***** Selección

2014-02-28

Mirad los lirios del campo...


Nadie puede estar al servicio de dos amos, porque despreciará a uno y querrá al otro, o al contrario, se dedicará al primero y no hará caso del segundo. No podéis servir a Dios y al dinero. Por eso os digo: No estéis agobiados por la vida, pensando qué vais a comer o beber, ni por el cuerpo, pensando con qué os vais a vestir. ¿No vale la vida más que el alimento, y el cuerpo más que el vestido? Mirad a los pájaros: ni siembran, ni siegan, ni almacenan y, sin embargo, vuestro Padre celestial los alimenta. ¿No valéis vosotros más que ellos? ¿Quién de vosotros, a fuerza de agobiarse, podrá añadir una hora al tiempo de su vida?... Mt 6, 24-34

Dios nunca se olvida


En esta lectura tan conocida, Jesús nos está transmitiendo un mensaje actualísimo, tanto hoy como hace dos mil años. Aún las personas que tenemos fe, en el día a día parecemos olvidarnos de Dios y nos vemos abrumados por mil preocupaciones. La ansiedad por el futuro, nuestro trabajo, los problemas, la familia, las obligaciones… El miedo a la precariedad, agravado en estos tiempos de crisis que vivimos, la obsesión por la seguridad, porque nada nos falte, todo esto ocupa nuestra mente y absorbe todas nuestras fuerzas. 

Es natural que nos preocupemos, pero Jesús nos reitera: “no os agobiéis”. Quiere transmitirnos paz, confianza, serenidad. Y nos habla de las aves y de los lirios del campo, a quienes Dios sostiene, alimenta y viste con esplendor. 

¿Nos está llamando Jesús a ser despreocupados e irresponsables? ¿O tal vez sus palabras pecan de una gran falta de realismo? Para muchos, pueden ser interpretadas como propias de alguien que no toca de pies a tierra. Pero detengámonos en estas palabras: “¿No vale la vida más que el alimento, y el cuerpo más que el vestido?”. “¿Quién de vosotros a fuerza de agobiarse podrá añadir una sola hora al tiempo de su vida?”. Son frases contundentes y sobrecogedoras. La vida, su finitud, nuestros límites y nuestra fragilidad: esto es lo que nos hace palpar definitivamente nuestra realidad. Ante esto, ¿qué es el dinero, qué las seguridades, la ropa, la casa…? Todo son medios para nuestro bienestar, pero no son los bienes absolutos. 

No podéis servir a dos amos


“No podéis servir a dos amos”, nos avisa Jesús. Y aquí está metiendo el dedo en la llaga más profunda de nuestra civilización. Nuestro mundo adora al dinero. Por dinero se sacrifican tiempo, esfuerzo, amistades, ¡hasta la propia familia! Al dinero le dedicamos nuestros pensamientos y, muchas veces, nuestro corazón. Hay quienes llegan a matar por dinero. ¡Cuántas luchas y guerras se dan en nuestro mundo por la riqueza, por el dinero! En cambio, ¿quién estará dispuesto a dar su vida por Dios? ¿Quién lo sacrificará todo por la vida de otra persona?

**********

■ **Ejercicio**:
Responde a estas preguntas según la selección:
1. En la cita del Evangelio, ¿qué tres cosas no hacen los pájaros?
2. ¿Qué hace Dios con las aves y los lirios del campo?
3. ¿Qué se sacrifica por dinero?

***** Material

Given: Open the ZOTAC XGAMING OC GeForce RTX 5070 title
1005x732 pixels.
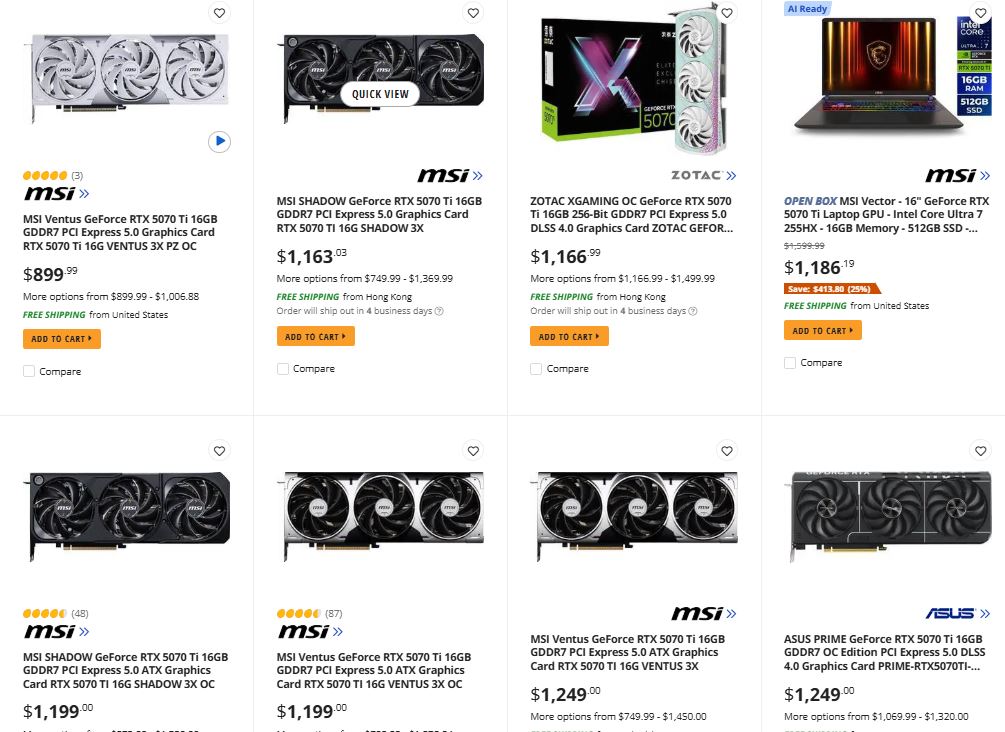Looking at the screenshot, I should point(631,214).
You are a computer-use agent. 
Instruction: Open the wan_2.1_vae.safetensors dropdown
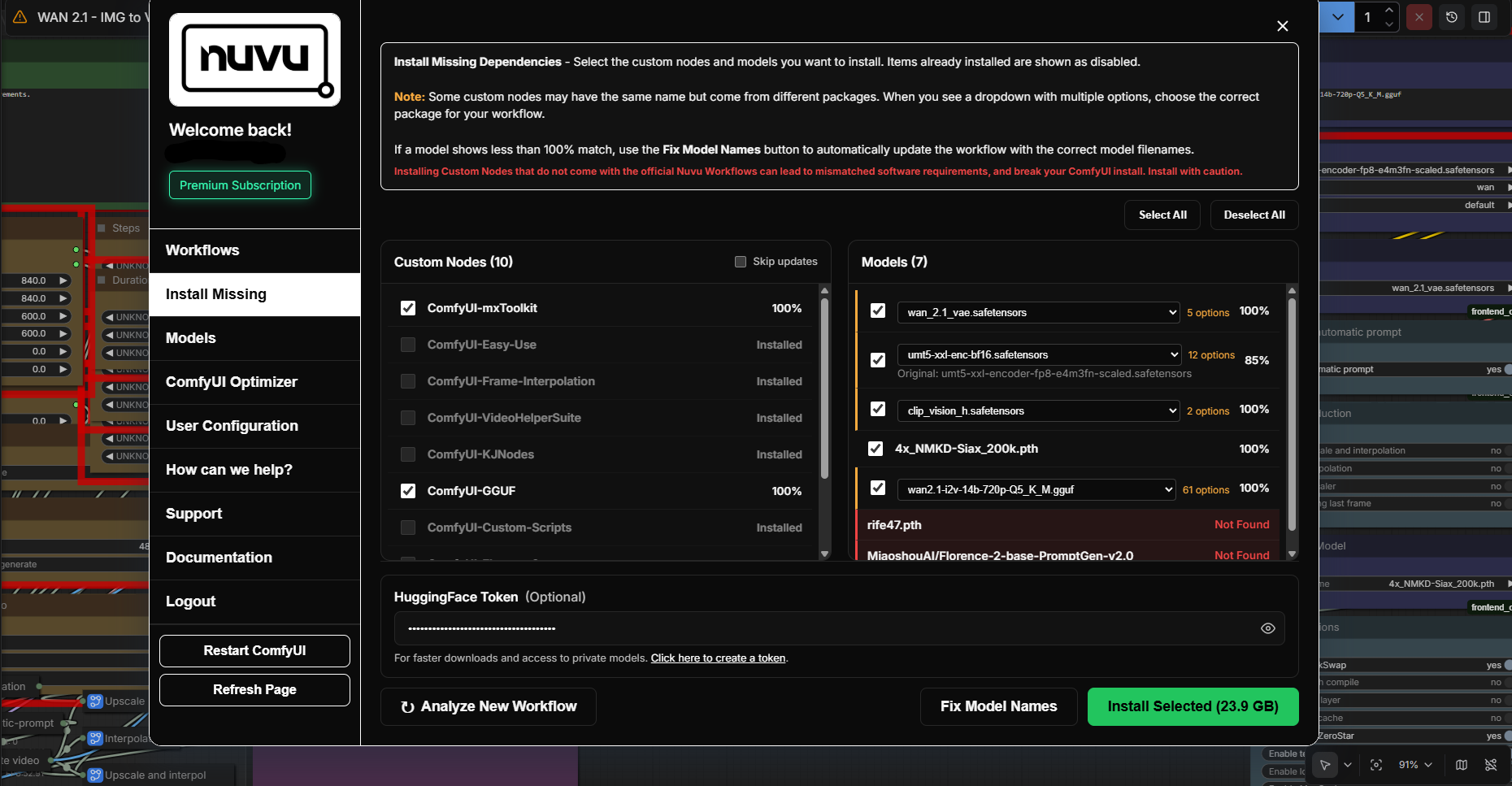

**********

■ **Solución**:
1. Ni siembran, ni siegan, ni almacenan.
2. Los sostiene, los alimenta y los viste con esplendor.
3. Tiempo, esfuerzo, amistades y hasta la propia familia.